Menurut penyidik, AYS merupakan pihak yang diminta oleh tersangka Sony Sonjaya, mantan Wakil Kepala Badan Gizi Nasional (BGN), untuk mencari dan mengatur mitra pelaksana MBG.
Dalam prosesnya, AYS diduga mendapat akses untuk melakukan intervensi terhadap tim verifikator mitra MBG sehingga dapat mengetahui lokasi dapur atau titik SPPG yang masih kosong.
Tak hanya itu, AYS juga diduga mengatur proses pendaftaran calon mitra melalui portal MBG. Sejumlah calon mitra yang sebelumnya telah lolos verifikasi disebut tiba-tiba dibatalkan status pendaftarannya, sementara mitra lain justru difasilitasi masuk meski pendaftaran telah ditutup.
“Setelah melakukan pengaturan titik-titik SPPG tersebut, tersangka AYS secara melawan hukum memberikan sejumlah uang kepada tersangka SS,” ujar Syarief.
Atas perbuatannya, AYS dijerat dengan pasal-pasal tindak pidana korupsi dan telah ditahan selama 20 hari ke depan di Rutan Salemba Cabang Kejaksaan Negeri Jakarta Selatan.
Kasus ini merupakan pengembangan dari penyidikan dugaan korupsi tata kelola MBG tahun 2025–2026 yang sebelumnya telah menyeret tiga mantan petinggi BGN sebagai tersangka, yakni Dadan Hindayana (DH), Sony Sonjaya (SS), dan Lodewyk Pusung (LP).
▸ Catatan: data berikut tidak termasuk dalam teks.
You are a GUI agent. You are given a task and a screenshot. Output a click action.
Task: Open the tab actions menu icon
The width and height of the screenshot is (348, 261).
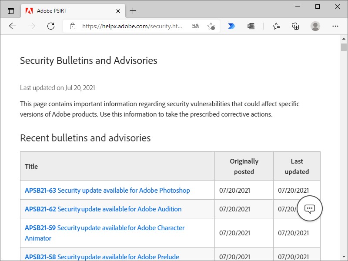tap(11, 10)
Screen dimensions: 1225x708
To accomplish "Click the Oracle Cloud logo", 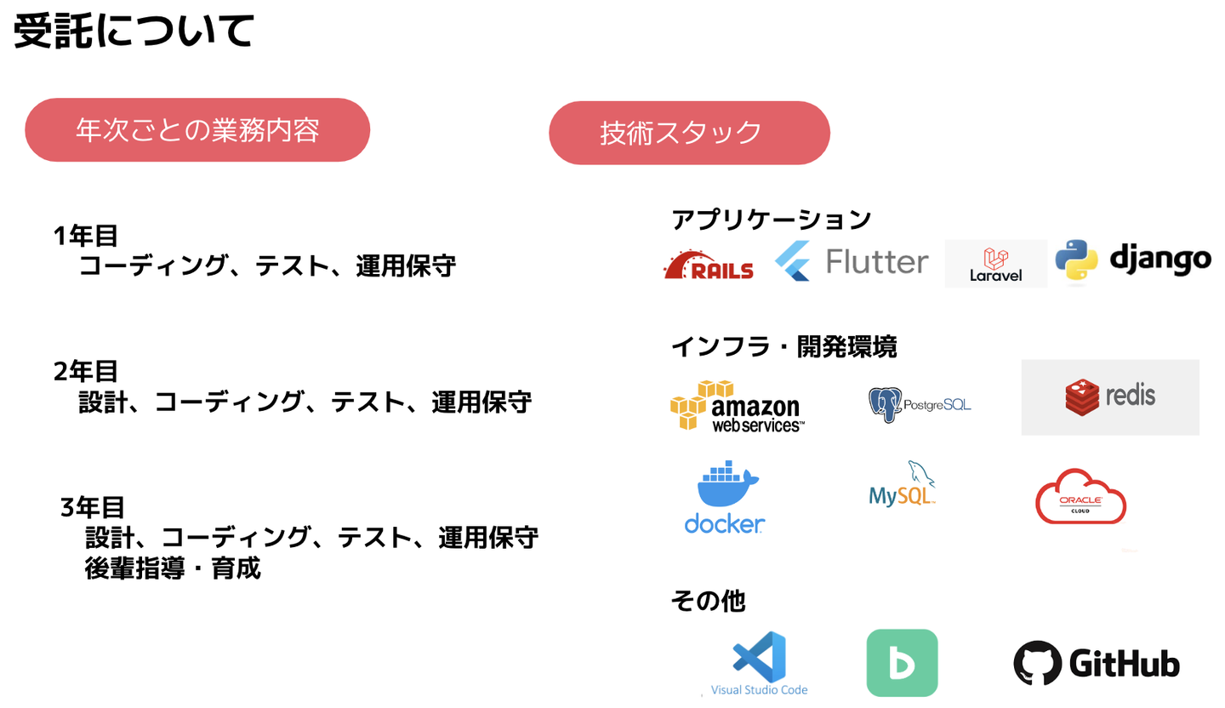I will coord(1080,496).
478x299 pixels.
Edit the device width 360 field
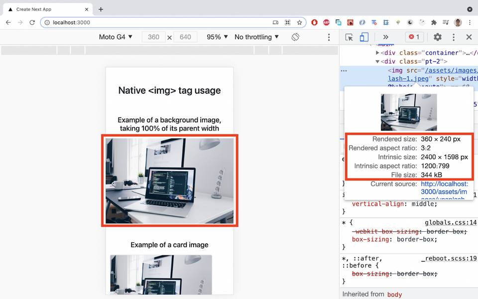(x=154, y=37)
Kejagung menilai ketiganya memiliki peran penting dalam dugaan penyimpangan tata kelola program MBG yang digagas untuk memenuhi kebutuhan gizi masyarakat.
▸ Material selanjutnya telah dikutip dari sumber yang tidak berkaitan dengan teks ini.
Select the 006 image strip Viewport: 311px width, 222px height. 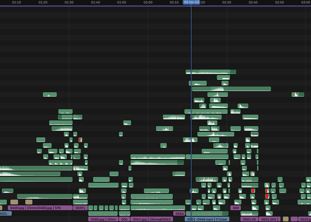[124, 219]
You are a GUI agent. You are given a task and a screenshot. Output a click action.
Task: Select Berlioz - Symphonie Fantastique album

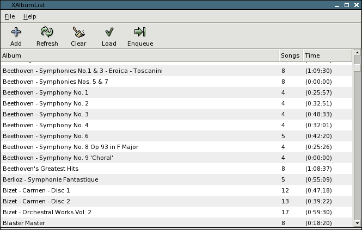coord(51,179)
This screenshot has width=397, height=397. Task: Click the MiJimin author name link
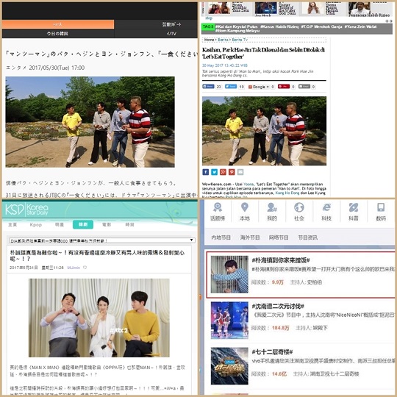(x=74, y=268)
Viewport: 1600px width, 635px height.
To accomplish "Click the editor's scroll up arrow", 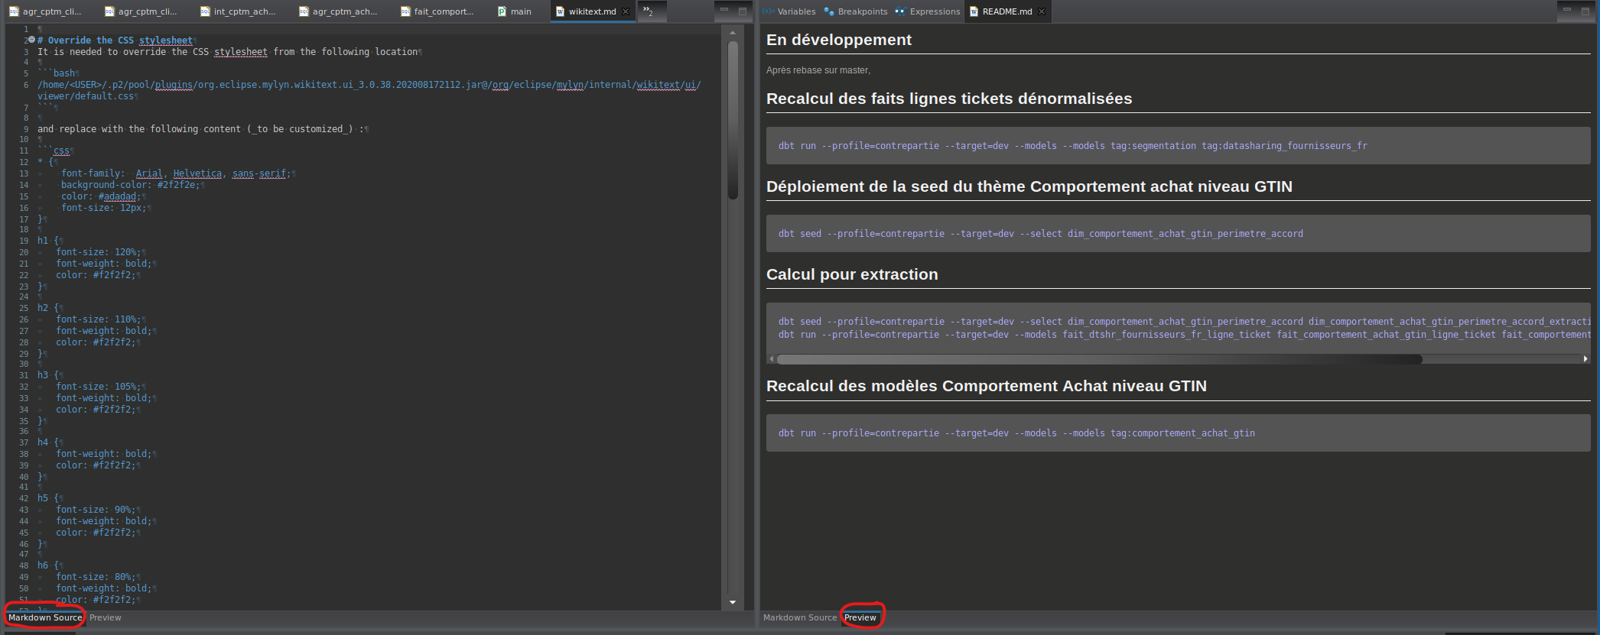I will [x=733, y=33].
Sebelumnya, mantan Kepala BGN Dadan Hindayana juga telah ditahan penyidik setelah diperiksa terkait dugaan korupsi pengelolaan Satuan Pelayanan Pemenuhan Gizi (SPPG). Penahanan dilakukan tak lama setelah Dadan kembali ke Indonesia usai menunaikan ibadah haji bersama istrinya.